§ Description of the task
Please retype the records below exactly as they stand.

+-------+

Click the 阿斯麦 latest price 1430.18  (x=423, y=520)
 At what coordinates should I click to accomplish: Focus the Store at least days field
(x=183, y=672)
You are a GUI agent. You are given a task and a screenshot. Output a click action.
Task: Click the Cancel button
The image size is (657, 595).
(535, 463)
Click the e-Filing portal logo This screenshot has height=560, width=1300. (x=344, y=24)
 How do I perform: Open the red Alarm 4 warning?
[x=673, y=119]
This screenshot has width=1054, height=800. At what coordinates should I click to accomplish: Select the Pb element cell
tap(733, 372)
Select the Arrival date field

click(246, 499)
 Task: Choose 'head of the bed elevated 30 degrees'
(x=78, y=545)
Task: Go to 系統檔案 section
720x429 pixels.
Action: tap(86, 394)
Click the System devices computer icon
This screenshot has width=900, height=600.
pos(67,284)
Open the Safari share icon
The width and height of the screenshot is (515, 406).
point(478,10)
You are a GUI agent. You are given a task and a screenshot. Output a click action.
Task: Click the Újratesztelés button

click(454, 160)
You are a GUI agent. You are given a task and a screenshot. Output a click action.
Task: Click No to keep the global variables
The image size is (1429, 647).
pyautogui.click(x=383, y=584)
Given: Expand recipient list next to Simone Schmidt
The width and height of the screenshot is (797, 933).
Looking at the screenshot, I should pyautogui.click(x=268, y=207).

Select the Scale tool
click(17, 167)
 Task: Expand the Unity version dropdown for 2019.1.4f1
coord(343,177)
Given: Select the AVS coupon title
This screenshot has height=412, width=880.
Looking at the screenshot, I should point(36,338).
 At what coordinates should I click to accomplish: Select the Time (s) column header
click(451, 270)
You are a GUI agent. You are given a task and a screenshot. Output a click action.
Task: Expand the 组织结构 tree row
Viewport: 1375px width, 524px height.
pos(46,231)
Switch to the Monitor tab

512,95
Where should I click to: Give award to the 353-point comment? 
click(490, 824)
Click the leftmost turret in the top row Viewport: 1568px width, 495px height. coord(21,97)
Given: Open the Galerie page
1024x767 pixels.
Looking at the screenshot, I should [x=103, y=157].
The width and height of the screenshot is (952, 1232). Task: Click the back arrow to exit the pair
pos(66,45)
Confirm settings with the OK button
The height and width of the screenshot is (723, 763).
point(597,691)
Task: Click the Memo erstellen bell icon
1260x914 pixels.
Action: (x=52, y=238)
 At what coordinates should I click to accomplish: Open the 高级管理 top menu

+-------+

§ Solution to the exercise
Click the 阿斯麦 latest price 1430.18  (x=423, y=520)
 At what coordinates should I click to accomplish: Focus the Store at least days field
(x=183, y=672)
You are a GUI agent. You are given a task and a screenshot. Output a click action.
Task: Click the Cancel button
The image size is (657, 595).
(535, 463)
Click the e-Filing portal logo This screenshot has height=560, width=1300. (x=344, y=24)
 How do I perform: Open the red Alarm 4 warning?
[x=673, y=119]
This screenshot has width=1054, height=800. At what coordinates should I click to accomplish: Select the Pb element cell
tap(733, 372)
Select the Arrival date field

click(246, 499)
 Task: Choose 'head of the bed elevated 30 degrees'
(x=78, y=545)
Task: Go to 系統檔案 section
720x429 pixels.
Action: tap(86, 394)
Click the System devices computer icon
This screenshot has width=900, height=600.
pos(67,284)
Open the Safari share icon
The width and height of the screenshot is (515, 406).
point(478,10)
You are a GUI agent. You are given a task and a screenshot. Output a click action.
Task: Click the Újratesztelés button

click(454, 160)
You are a GUI agent. You are given a task and a screenshot. Output a click action.
Task: Click No to keep the global variables
The image size is (1429, 647).
pyautogui.click(x=383, y=584)
Given: Expand recipient list next to Simone Schmidt
The width and height of the screenshot is (797, 933).
Looking at the screenshot, I should pyautogui.click(x=268, y=207).

Select the Scale tool
click(17, 167)
 Task: Expand the Unity version dropdown for 2019.1.4f1
coord(343,177)
Given: Select the AVS coupon title
This screenshot has height=412, width=880.
Looking at the screenshot, I should point(36,338).
 At what coordinates should I click to accomplish: Select the Time (s) column header
click(451, 270)
You are a GUI agent. You are given a task and a screenshot. Output a click action.
Task: Expand the 组织结构 tree row
Viewport: 1375px width, 524px height.
pos(46,231)
Switch to the Monitor tab

512,95
Where should I click to: Give award to the 353-point comment? 
click(490, 824)
Click the leftmost turret in the top row Viewport: 1568px width, 495px height. coord(21,97)
Given: Open the Galerie page
1024x767 pixels.
Looking at the screenshot, I should [x=103, y=157].
The width and height of the screenshot is (952, 1232). Task: Click the back arrow to exit the pair
pos(66,45)
Confirm settings with the OK button
The height and width of the screenshot is (723, 763).
point(597,691)
Task: Click the Memo erstellen bell icon
1260x914 pixels.
Action: (x=52, y=238)
 At what coordinates should I click to accomplish: Open the 高级管理 top menu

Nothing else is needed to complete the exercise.